Results: At baseline, 1232 (48.3%) subjects had MetSyn; this number decreased to 1021 (42.5%) by the completion of CR (p<0.0001). By one year, 41.3% of subjects had MetSyn (p<0.0001). Completion of CR was associated with an improvement in fitness of 0.95 METs in those without MetSyn and 1.18 in those with MetSyn (p=0.0002). A diagnosis of MetSyn at baseline, post CR completion or at one year did not predict mortality (HRs: 1.10 (95%CI 0.81, 1.51), 1.31 (95%CI 0.95, 1.80) and 1.47 (95%CI 0.97, 2.22), respectively). Recovery from MetSyn by 12 weeks or 1 yr was also not associated with decreased mortality (HR 0.57 (95%CI 0.28, 1.15) and 0.54 (95%CI 0.22, 1.29)). When components of MetSyn were considered individually, hypertension and elevated glucose at baseline and 12 weeks were predictive of increased mortality (p-values for all HR <0.05); at one year, only elevated glucose was predictive (HR 1.85, 95%CI 1.18, 2.91).

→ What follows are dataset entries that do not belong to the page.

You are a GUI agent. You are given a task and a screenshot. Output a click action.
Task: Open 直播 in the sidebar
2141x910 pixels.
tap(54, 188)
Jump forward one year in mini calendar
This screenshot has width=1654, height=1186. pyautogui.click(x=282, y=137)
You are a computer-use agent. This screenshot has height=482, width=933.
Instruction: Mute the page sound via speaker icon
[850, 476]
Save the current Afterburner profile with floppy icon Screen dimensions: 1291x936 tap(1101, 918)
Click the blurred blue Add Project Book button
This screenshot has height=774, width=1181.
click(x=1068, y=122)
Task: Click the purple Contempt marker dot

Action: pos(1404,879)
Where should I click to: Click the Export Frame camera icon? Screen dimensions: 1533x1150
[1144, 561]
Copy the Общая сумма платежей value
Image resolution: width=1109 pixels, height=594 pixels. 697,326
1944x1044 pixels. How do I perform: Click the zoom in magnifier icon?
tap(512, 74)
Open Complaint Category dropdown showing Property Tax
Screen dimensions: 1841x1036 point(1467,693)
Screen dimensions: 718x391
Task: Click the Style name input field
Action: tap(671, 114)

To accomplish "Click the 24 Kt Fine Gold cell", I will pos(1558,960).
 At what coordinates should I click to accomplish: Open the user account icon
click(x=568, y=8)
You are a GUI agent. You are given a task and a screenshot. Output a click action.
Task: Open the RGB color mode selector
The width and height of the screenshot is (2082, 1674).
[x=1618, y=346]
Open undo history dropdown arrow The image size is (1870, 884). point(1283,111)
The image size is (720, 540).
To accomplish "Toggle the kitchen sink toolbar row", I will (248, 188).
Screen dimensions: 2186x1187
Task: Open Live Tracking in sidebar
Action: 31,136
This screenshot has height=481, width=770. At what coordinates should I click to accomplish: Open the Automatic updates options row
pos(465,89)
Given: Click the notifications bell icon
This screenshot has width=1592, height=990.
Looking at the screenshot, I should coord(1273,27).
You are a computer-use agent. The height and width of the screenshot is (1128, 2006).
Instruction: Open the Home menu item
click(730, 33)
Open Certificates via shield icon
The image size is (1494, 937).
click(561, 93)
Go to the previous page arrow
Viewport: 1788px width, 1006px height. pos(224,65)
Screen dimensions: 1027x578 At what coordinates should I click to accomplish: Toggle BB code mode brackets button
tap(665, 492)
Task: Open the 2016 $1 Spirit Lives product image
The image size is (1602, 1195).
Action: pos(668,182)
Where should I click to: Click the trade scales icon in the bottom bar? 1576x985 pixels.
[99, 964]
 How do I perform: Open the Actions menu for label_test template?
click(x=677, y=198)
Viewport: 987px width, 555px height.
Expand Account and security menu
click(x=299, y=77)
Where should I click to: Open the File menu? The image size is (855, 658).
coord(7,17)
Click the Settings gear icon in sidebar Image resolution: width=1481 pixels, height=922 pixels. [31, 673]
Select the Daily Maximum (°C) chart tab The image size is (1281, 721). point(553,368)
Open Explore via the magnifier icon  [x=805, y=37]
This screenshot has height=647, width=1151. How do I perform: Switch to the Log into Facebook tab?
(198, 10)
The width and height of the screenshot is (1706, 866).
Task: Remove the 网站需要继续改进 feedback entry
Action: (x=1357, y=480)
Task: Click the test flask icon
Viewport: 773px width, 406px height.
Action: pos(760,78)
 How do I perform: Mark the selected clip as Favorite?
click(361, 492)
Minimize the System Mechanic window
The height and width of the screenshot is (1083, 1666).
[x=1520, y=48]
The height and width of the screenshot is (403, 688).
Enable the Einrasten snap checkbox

Conclusion: Attending a CR program resulted in a reduction in a prevalence of MetSyn and improvement in fitness. While MetSyn predicts increased long-term risk of mortality in primary prevention, this does not appear to be the case in the short-term in secondary prevention. Potentially, improved aerobic fitness may neutralize the increased risk of MetSyn in patients participating in CR.
- © 2011 by American Heart Association, Inc.